==== Document section ====

Several studies on samples of <300 individuals have recently suggested an association of BMI and obesity with lower total or regional brain volumes, in both older persons and younger or middle-aged adults.[7-9][37] Our study confirms the inverse association of increasing body mass with lower total brain volume and extends it to a large cohort of >700 middle-aged community participants. More importantly, our data suggest that the association is stronger for central obesity versus global adiposity, and is particularly prominent and robust for the visceral fat component of abdominal obesity.
 
A few studies of <150 participants have suggested an inverse association of BMI[10][11] and WHR[14] with hippocampal volume. WHR was associated with increasing THV, a surrogate marker of decreasing hippocampal volume. However, none of the other anthropometric or radiographically based measurements of adipose tissue was associated with THV. As we did not use a direct measurement of hippocampal volume, we cannot, however, formally exclude the possibility that such associations exist.
 
An association of BMI and WHR with increasing WMH volume has been reported in small series of individuals at high vascular risk.[13][14] In a recent study including patients with prevalent cerebral white matter disease, increasing BMI was associated with a higher incidence of brain infarcts.[12] In our large sample of middle-aged community participants, anthropometric markers and CT-based measurements of abdominal fat did not predict more extensive white matter hyperintensities or a higher prevalence of MRI-defined brain infarcts cross-sectionally.
 
Potential Mechanisms
 
The potential mechanisms underlying the inverse association of obesity and particularly visceral abdominal fat with total brain volume are speculative.
 
Inflammation could be an important mediator. Indeed obesity is highly associated with inflammatory markers.[26] Cytokines such as interleukin 6 and tumor necrosis factor alpha are produced in adipose tissue and induce hepatic production of CRP.[26] Adipose tissue also contains inflammatory cells such as monocytes and macrophages, which accumulate in obese states.[26] Inflammation was shown to predict a higher risk of dementia,[38] and several inflammatory markers were recently shown to be inversely associated with TCBV in the Framingham Offspring Study.[39] A recent study also found that persons on anti-inflammatory drugs show significantly smaller age-related volume changes in regions of both gray and white matter compared to controls. In the present dataset, the inverse association of all adiposity measurements with TCBV was attenuated after adjusting for CRP, suggesting that this mechanism could indeed be important.
 
Diabetes and insulin resistance, both strongly related to obesity,[40] are other potential mediators of the inverse association between adiposity and brain volume. In the Framingham Offspring cohort, we have recently shown an inverse association of diabetes, fasting glucose, and HOMA-IR with TCBV.[41] Our observation that the inverse association of VAT with TCBV was maintained, although weakened, after adjusting for diabetes and HOMA-IR, indicates that these are probably not the sole mediators of our finding.

==== Source data ====

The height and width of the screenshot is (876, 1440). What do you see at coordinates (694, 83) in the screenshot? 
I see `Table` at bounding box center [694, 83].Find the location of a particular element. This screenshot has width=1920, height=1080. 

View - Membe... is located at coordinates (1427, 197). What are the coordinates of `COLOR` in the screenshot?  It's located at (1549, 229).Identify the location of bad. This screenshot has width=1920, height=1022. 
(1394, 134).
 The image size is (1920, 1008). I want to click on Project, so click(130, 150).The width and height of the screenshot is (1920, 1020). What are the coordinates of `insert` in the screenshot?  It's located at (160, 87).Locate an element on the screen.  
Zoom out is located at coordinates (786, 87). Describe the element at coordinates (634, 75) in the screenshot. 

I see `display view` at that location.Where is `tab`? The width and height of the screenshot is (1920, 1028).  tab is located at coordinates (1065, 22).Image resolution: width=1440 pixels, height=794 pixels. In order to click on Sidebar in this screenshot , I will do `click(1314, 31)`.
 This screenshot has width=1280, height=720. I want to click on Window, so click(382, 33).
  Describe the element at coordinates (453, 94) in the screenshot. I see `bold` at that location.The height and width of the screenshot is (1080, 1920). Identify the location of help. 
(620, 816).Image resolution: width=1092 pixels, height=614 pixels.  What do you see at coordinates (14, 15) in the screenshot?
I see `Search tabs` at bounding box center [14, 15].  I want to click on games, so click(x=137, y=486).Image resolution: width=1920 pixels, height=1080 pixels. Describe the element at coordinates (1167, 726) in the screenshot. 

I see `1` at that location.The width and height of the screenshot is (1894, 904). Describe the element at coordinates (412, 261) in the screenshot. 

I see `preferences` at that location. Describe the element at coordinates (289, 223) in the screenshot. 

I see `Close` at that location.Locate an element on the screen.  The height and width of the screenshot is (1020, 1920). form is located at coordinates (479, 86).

====

Rewrite the section of the passage on obesity and brain structure starting at "An association of BMI and WHR" and ending at "brain infarcts cross-sectionally.", replacing "brain infarcts" with "cerebral infarcts".

An association of BMI and WHR with increasing WMH volume has been reported in small series of individuals at high vascular risk.[13][14] In a recent study including patients with prevalent cerebral white matter disease, increasing BMI was associated with a higher incidence of cerebral infarcts.[12] In our large sample of middle-aged community participants, anthropometric markers and CT-based measurements of abdominal fat did not predict more extensive white matter hyperintensities or a higher prevalence of MRI-defined cerebral infarcts cross-sectionally.